It is a good news bad news thing. I am an old school fanatic about matching. I believe every camera on a multi cam shoot should be the exact same model. I don't like unnecessary post work and I don't like dinking around with profiles. Now, I do have a compromise on my hands.

The good news. The "M" model clearly picks up more light. Almost one stop. I say almost, it is probably closer to 2/3. When I put identical lenses, (Canon or Sony) on both cameras and test the aperture settings the cameras will chose, the EA50M comes in 2/3 to one stop different every time. Mostly 2/3 of a stop.
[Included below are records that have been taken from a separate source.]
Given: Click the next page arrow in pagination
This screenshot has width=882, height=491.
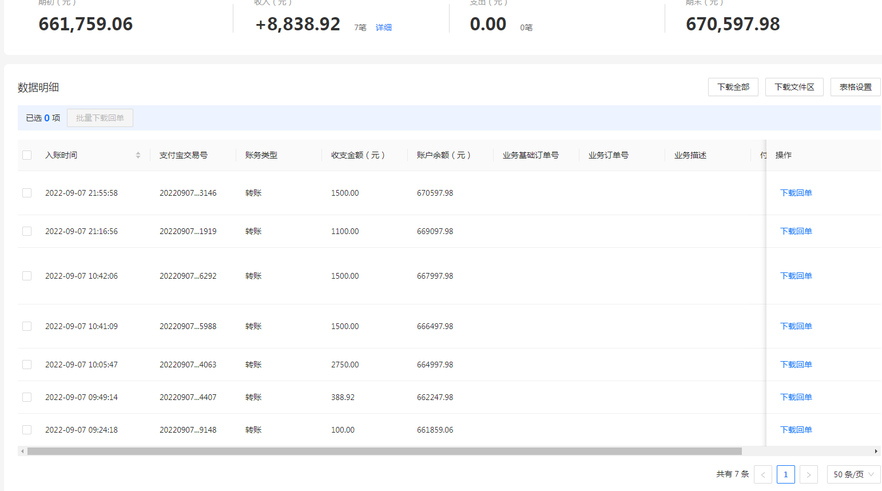Looking at the screenshot, I should (808, 474).
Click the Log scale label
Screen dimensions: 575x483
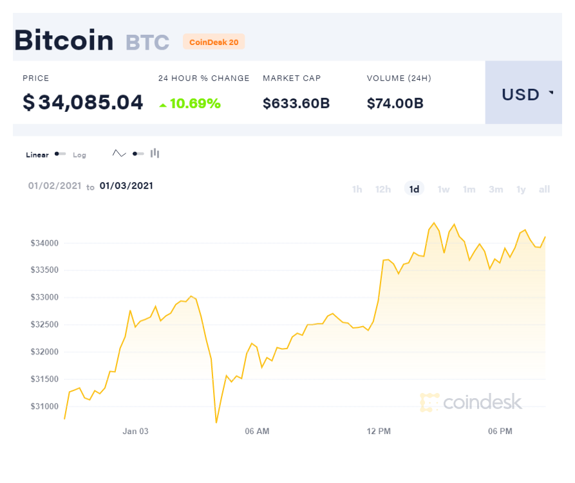click(x=79, y=155)
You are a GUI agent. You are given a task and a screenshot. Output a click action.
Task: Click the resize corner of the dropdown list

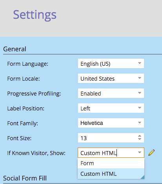pos(142,177)
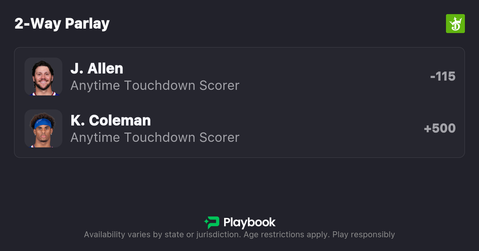Open J. Allen's player headshot
This screenshot has height=251, width=479.
point(43,76)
I know my clothing test shoot is not exciting to look at but it is a controlled test. In that shoot I did NOT compensate for the "M", both cameras are at 6.3. That is why the exposure looks different, they are. So, in the future when I set up the two cameras I will be setting the "M" to be 2/3 of a stop slower than the "U". Thats OK and easy to do in many ways. Now that I know that I need to repete the test and make the exposure compensation so we can look at "match".

They are not a perfect match, here is the trade off. It is close but no cigar. When I get time I will try to show you some images when I have compensated for the exposure difference. I am not exactly sure how much different the match is. The reason there is a VG30 in that test is it is my back up cam and It gives me a small light camera when I need it. It has the exact same sensor as the "U". I is a very close match, I can go to post and let it it ride if I have matched everything else. I love that little camera.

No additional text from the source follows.